Which lines in the data below contain the word "will"? Return each of them.
========================================
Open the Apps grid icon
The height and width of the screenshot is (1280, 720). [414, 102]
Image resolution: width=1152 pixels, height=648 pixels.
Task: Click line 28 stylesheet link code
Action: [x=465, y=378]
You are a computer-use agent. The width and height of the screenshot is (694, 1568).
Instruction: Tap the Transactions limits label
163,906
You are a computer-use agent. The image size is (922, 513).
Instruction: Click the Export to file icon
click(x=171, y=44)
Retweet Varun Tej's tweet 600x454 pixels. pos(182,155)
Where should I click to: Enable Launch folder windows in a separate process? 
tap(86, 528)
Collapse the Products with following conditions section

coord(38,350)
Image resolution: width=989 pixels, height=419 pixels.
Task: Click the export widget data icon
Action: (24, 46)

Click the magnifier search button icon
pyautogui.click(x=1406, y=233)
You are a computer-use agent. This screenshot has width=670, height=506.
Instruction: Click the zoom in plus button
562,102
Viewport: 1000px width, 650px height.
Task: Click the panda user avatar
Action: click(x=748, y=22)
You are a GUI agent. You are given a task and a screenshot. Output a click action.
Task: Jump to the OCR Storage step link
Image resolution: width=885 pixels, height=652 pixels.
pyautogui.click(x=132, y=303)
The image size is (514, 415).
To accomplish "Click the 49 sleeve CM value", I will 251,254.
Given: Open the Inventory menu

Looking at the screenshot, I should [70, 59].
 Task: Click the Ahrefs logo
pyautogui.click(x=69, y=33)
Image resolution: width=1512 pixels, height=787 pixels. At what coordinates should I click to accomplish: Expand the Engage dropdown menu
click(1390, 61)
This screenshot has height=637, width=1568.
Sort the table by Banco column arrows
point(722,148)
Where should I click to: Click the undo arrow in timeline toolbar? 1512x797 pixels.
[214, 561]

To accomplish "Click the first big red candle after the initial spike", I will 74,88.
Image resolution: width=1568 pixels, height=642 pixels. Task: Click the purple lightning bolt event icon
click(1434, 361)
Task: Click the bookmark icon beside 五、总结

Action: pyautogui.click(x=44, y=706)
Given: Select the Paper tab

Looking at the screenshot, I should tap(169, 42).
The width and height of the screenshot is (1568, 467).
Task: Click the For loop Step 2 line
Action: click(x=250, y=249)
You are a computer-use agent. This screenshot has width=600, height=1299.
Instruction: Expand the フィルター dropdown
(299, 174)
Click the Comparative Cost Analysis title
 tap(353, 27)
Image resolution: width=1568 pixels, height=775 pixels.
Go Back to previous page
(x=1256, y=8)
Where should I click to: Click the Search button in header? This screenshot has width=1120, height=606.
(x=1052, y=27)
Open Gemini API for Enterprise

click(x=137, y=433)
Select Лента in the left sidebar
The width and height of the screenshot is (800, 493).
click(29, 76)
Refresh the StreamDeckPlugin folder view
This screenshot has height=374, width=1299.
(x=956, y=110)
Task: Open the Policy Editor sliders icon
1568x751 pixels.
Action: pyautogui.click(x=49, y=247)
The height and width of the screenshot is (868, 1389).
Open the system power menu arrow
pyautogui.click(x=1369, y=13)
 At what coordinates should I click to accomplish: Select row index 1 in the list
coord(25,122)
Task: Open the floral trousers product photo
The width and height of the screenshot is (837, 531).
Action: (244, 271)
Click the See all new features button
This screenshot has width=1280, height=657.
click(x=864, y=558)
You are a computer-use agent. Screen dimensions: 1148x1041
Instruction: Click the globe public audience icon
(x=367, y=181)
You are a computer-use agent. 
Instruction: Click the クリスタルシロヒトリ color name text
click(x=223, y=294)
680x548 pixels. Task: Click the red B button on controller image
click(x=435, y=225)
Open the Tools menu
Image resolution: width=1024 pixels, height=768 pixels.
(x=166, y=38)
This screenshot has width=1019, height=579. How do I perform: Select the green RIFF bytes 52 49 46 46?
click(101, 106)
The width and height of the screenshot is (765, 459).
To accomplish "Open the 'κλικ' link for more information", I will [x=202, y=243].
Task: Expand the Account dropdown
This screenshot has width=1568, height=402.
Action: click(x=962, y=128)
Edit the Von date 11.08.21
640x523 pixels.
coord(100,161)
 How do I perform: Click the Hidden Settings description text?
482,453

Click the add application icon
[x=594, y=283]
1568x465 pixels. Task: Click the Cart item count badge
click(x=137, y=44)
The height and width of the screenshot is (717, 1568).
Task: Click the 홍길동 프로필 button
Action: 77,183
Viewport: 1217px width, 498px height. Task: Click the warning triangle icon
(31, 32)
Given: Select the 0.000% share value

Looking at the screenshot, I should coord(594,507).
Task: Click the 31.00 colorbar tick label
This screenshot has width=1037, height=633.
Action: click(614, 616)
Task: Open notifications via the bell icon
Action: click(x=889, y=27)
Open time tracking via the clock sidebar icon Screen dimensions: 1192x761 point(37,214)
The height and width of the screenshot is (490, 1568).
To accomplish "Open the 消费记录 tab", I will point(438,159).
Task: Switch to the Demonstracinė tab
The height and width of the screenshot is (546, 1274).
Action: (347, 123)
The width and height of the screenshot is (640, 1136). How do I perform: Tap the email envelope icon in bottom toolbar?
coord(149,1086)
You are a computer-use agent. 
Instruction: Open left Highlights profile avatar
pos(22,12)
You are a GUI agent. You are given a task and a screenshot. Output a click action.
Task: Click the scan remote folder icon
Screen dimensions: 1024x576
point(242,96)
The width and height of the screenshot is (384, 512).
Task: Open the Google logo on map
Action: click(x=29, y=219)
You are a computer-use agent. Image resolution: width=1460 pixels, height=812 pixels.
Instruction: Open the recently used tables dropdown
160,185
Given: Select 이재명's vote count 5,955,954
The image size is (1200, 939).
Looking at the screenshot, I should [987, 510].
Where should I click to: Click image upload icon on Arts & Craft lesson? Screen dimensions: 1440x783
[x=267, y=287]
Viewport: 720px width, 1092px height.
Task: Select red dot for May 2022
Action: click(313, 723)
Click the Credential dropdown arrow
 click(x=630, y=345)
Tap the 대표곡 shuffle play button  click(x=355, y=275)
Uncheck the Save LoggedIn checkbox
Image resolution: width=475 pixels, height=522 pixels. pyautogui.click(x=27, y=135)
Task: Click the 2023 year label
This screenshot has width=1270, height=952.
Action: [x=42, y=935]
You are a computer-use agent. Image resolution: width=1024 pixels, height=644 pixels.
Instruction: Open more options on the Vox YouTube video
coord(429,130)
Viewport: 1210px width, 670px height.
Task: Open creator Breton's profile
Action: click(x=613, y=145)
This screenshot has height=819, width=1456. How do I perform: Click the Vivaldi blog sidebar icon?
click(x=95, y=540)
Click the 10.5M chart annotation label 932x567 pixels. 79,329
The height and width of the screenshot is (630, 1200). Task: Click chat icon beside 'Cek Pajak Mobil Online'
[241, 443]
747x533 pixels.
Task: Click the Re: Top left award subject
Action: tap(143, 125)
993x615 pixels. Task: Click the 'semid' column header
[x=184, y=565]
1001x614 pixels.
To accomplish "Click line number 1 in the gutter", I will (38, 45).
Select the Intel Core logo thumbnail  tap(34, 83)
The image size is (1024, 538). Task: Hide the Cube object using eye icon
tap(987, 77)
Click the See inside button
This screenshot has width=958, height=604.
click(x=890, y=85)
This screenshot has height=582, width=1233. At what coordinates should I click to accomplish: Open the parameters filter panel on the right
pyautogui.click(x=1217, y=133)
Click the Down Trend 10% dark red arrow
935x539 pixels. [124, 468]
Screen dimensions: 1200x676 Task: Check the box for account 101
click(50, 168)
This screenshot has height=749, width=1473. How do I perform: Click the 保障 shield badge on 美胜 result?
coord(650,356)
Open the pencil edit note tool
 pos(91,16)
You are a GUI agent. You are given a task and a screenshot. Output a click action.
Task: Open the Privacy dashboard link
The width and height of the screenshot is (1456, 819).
========================================
# [Answer to this task]
To accomplish "Click the 49 sleeve CM value", I will 251,254.
To accomplish "Click the first big red candle after the initial spike", I will 74,88.
To accomplish "Open the 'κλικ' link for more information", I will [x=202, y=243].
To accomplish "Open the 消费记录 tab", I will point(438,159).
To accomplish "Click line number 1 in the gutter", I will (38, 45).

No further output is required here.